▶ _Listado proporcionado_:
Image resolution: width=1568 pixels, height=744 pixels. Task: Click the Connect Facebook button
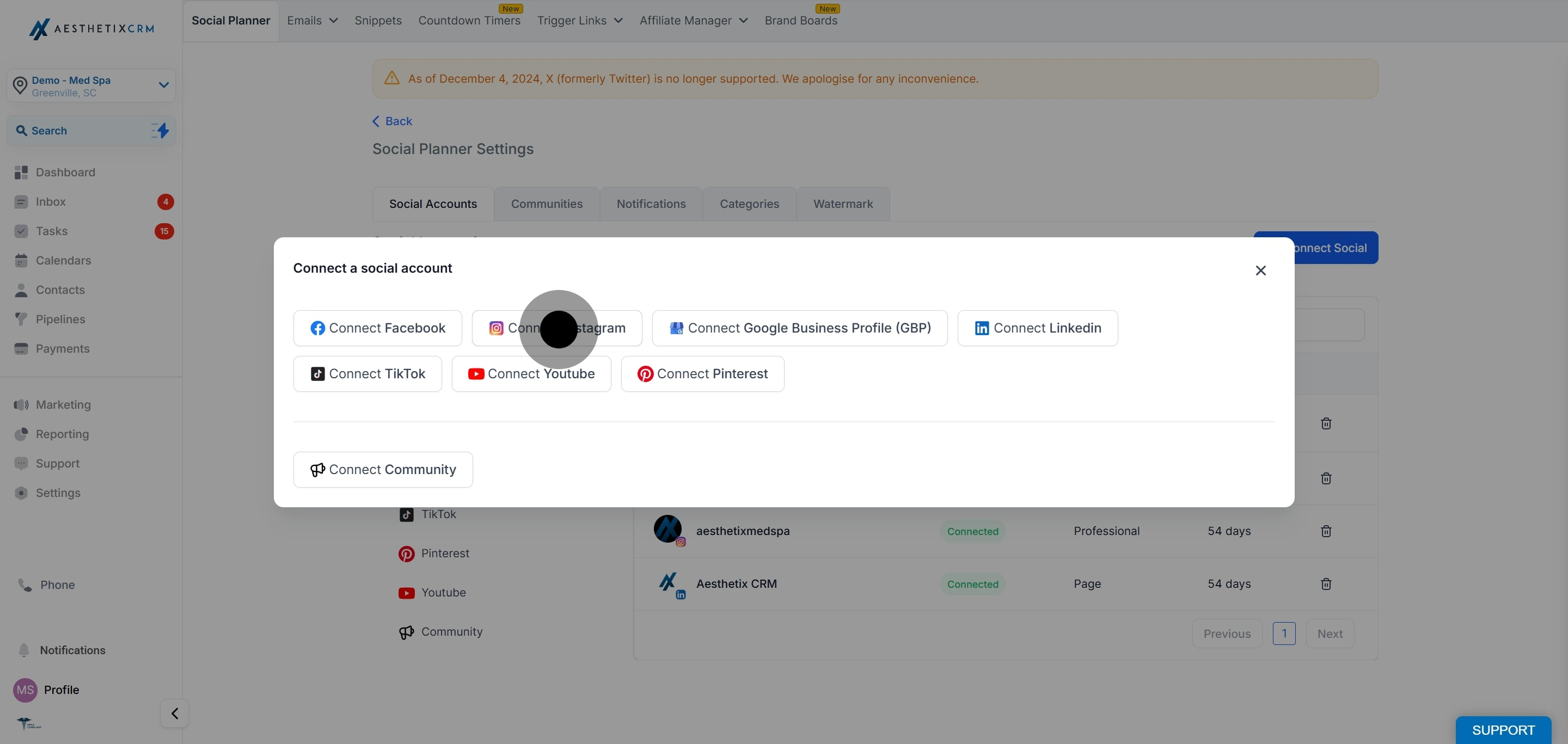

* * *

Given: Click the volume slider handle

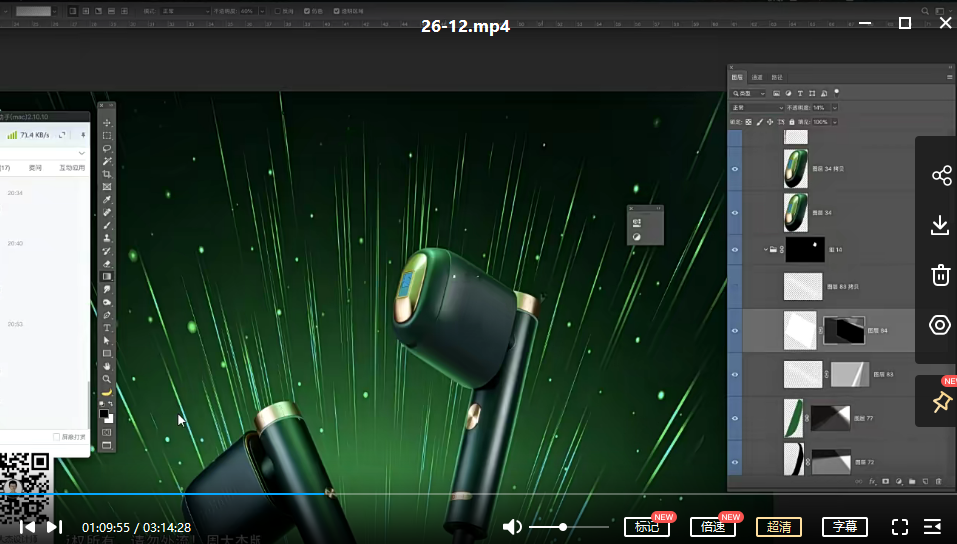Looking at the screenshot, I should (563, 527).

...

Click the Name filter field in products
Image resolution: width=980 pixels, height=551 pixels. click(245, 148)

▶ _Enunciado del ejercicio_: Indica, por favor, cuántas líneas del listado contienen la cadena "pixels". Responde solo con el número.

▶ _Resultado del ejercicio_: 2